■ YOUR TASK
This task calls for copying every line of the records that includes the word "agent".

■ THE DATA
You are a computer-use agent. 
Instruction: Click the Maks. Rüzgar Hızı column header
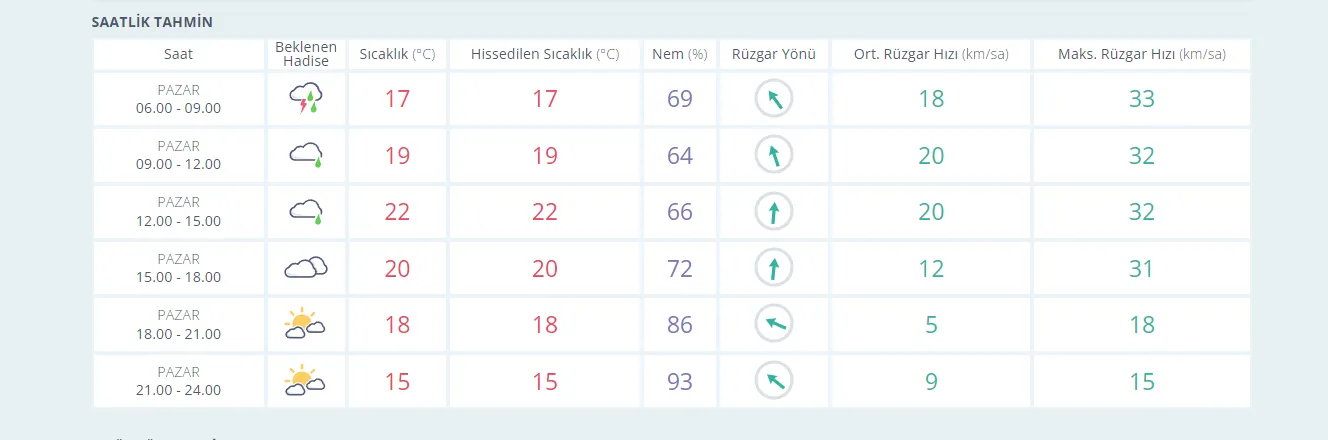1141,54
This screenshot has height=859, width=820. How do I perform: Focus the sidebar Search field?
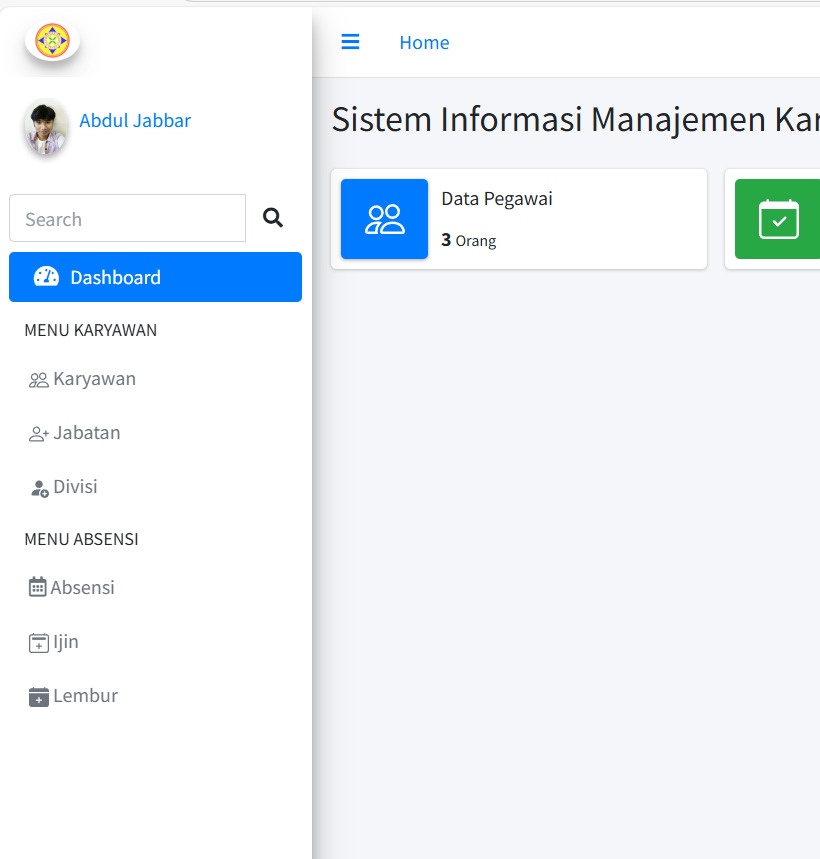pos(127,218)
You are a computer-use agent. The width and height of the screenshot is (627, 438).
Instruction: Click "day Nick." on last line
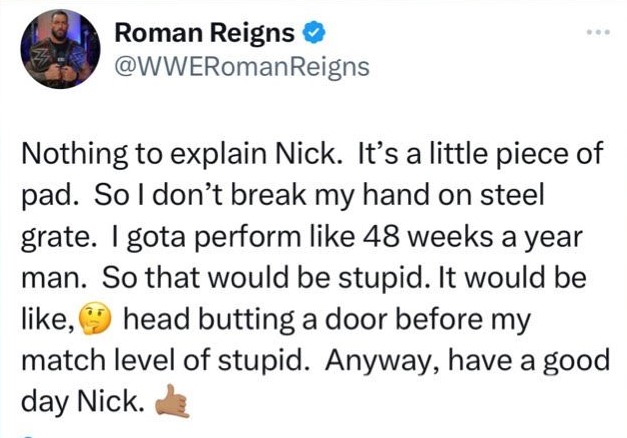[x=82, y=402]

...

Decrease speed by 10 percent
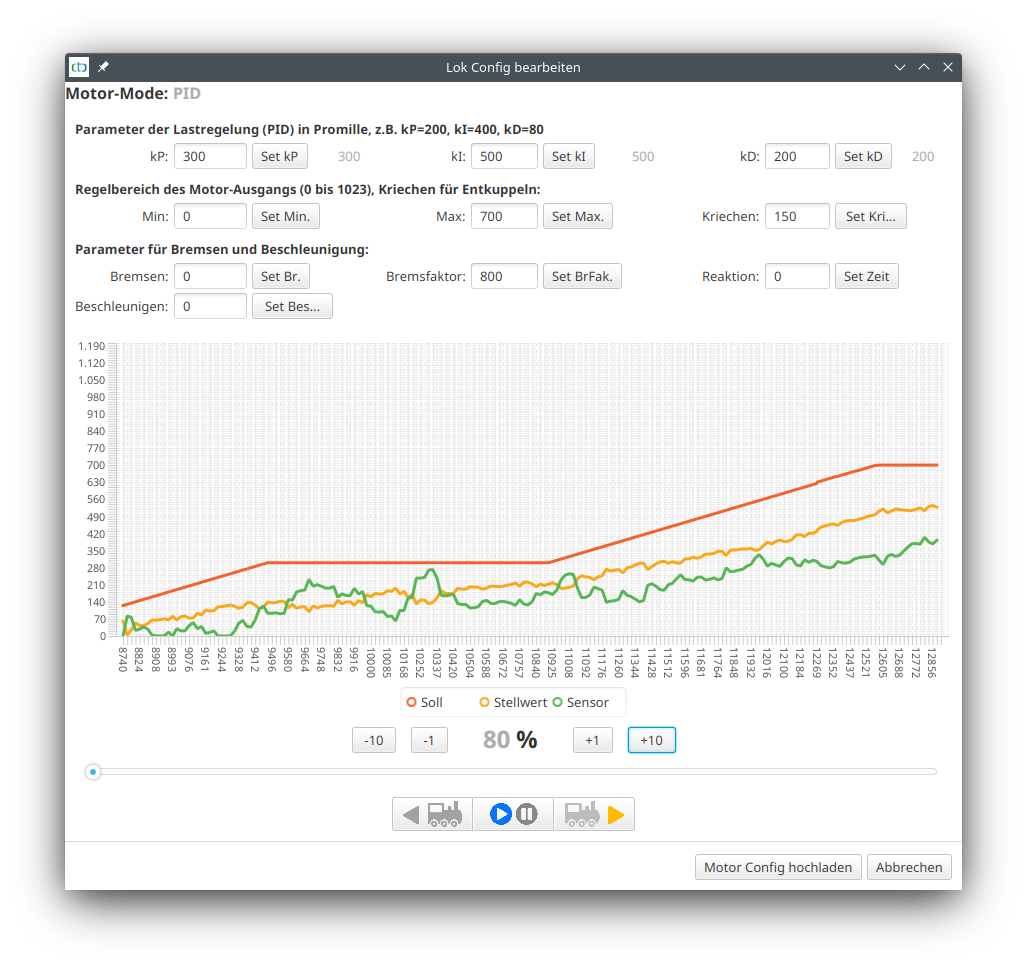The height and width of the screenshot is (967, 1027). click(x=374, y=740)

■ EXPECTED ANSWER
You are a computer-use agent. 
You are a computer-use agent. The width and height of the screenshot is (627, 438).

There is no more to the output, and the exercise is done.